The Clang compiler
Clang is a compiler for C-like programming languages, including C, C ++, Objective C/C++, OpenCL C, and CUDA C/C++. It is part of the LLVM project.
Before continuing, let us make sure that Clang has been successfully compiled:
$ ./bin/clang --version
clang version 16.0.3 (https://github.com/llvm/llvm-project.git da3cd333bea572fb10470f610a27f22bcb84b08c)
Target: x86_64-unknown-linux-gnu
Thread model: posix
InstalledDir: /home/vedranm/workspace/Development/llvm-project/builddir/./bin
The Target:
line specifies the default target triple containing the processor architecture, the processor sub-architecture (optional), the processor vendor, the operating system, the environment, and the object format (optional). In the absence of additional parameters spoecifying the architecture, we will compile the code for the host processor architecture (x86-64 in our case, also known as AMD64 and Intel EM64T), the host operating system (Linux in our case), and the host environment (GNU). Notice how the host processor vendor is unknown, as Clang compiled for x86-64 can be executed on both Intel and AMD processors.
Creating executable files from the C/C++ source code
Clang can be used for compiling C and C++ source files to executable files. For example, the C source file example1.c
containing:
#include <stdio.h>
int main(void)
{
printf("Hello from C\n");
}
can be compiled to example1
executable file using the clang
command and -o
parameter:
$ ./bin/clang example1.c -o example1
Executing gives:
$ ./example1
Hello from C
Therefore, the compilation and the execution were successful.
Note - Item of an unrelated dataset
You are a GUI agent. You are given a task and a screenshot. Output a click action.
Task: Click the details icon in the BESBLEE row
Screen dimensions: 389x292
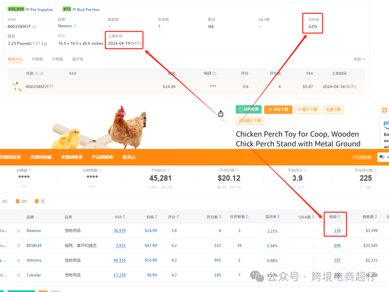click(19, 245)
Trying to compile the C++ source file example2.cpp
containing:
#include <iostream>
int main()
{
std::cout << "Hello from C++\n";
}
using the analogous command will fail:
$ ./bin/clang example2.cpp -o example2
/usr/bin/ld: /tmp/example-4609c2.o: in function `main':
example2.cpp:(.text+0x6): undefined reference to `std::cout'
/usr/bin/ld: example2.cpp:(.text+0x19): undefined reference to `std::basic_ostream<char, std::char_traits<char> >& std::operator<< <std::char_traits<char> >(std::basic_ostream<char, std::char_traits<char> >&, char const*)'
/usr/bin/ld: /tmp/example-4609c2.o: in function `__cxx_global_var_init':
example2.cpp:(.text.startup+0xf): undefined reference to `std::ios_base::Init::Init()'
/usr/bin/ld: example2.cpp:(.text.startup+0x15): undefined reference to `std::ios_base::Init::~Init()'
clang-13: error: linker command failed with exit code 1 (use -v to see invocation)
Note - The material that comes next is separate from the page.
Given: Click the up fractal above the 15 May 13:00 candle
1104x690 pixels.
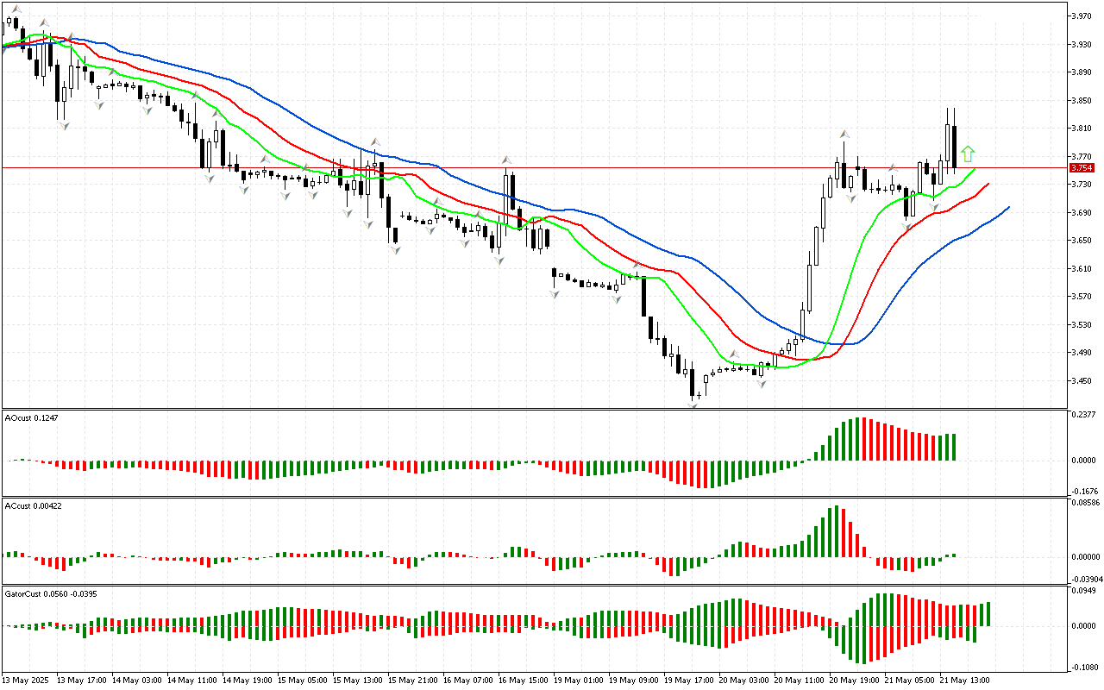Looking at the screenshot, I should tap(375, 141).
The failure occurs at the linking stage; Clang treats the the source file language as C-like instead of specifically C++ and therefore does not link the resulting executable to the C++ standard library. This can be done manually by using the -l
parameter:
$ ./bin/clang example2.cpp -o example2 -l stdc++
Although this approach almost always work, the recommended method is to specify C++ as the source file language using the -x
parameter and let Clang take care of linking the standard library:
$ ./bin/clang example2.cpp -o example2 -x c++
Executing example2
shows that the compilation was successful:
$ ./example2
Hello from C++
For convenience, Clang also provides clang++
command which is equivalent to clang -x c++
. Therefore the C++ source file can also be compiled with:
$ ./bin/clang++ example2.cpp -o example2
Assignment
Select the C or the C++ example and modify it to include other code, e.g. value assignments to variables and control flow (if
, for
, or while
). Pay attention to Clang's reporting of errors and warnings during compilation.
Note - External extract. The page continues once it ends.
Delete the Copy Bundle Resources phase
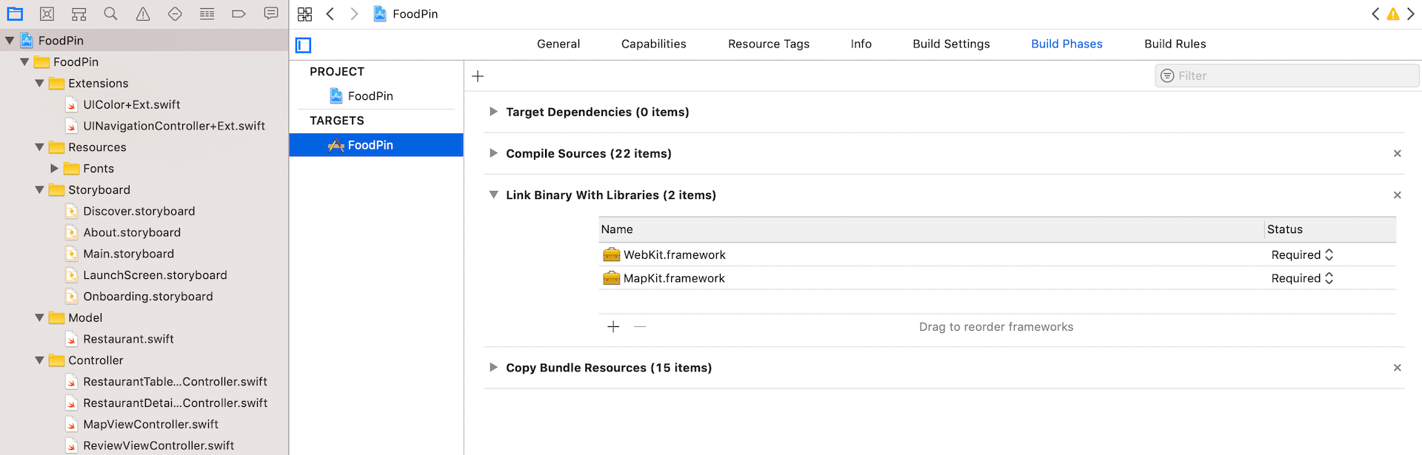This screenshot has height=455, width=1422. 1397,368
Although Clang is an excellent compiler for practical applications (including large applications such as LibreOffice and Linux), from now on we will focus on using Clang to translate the source code into assembly code or the LLVM intermediate representation (IR). In both case, Clang will produce the output code after the specified compilation stage, but will not link it to libraries. Therefore, Clang will not create an executable file as it has done so far and we will focus on studying the results by reading the output instead of executing it.
Compiling the source code into the target machine assembly
When we run Clang with the -S
parameter, it will translate the C/C++ source code into the assembly code (for the x86-64 architecture) and output that code into the file with the same name as the input file and the extension .s
:
$ ./bin/clang example1.c -S
The file example1.s
contains the following assembly code:
.text
.file "example1.c"
.globl main # -- Begin function main
.p2align 4, 0x90
.type main,@function
main: # @main
.cfi_startproc
# %bb.0:
pushq %rbp
.cfi_def_cfa_offset 16
.cfi_offset %rbp, -16
movq %rsp, %rbp
.cfi_def_cfa_register %rbp
movabsq $.L.str, %rdi
movb $0, %al
callq printf
xorl %eax, %eax
popq %rbp
.cfi_def_cfa %rsp, 8
retq
.Lfunc_end0:
.size main, .Lfunc_end0-main
.cfi_endproc
# -- End function
.type .L.str,@object # @.str
.section .rodata.str1.1,"aMS",@progbits,1
.L.str:
.asciz "hello, world\n"
.size .L.str, 14
.ident "clang version 16.0.3 (https://github.com/llvm/llvm-project.git da3cd333bea572fb10470f610a27f22bcb84b08c)"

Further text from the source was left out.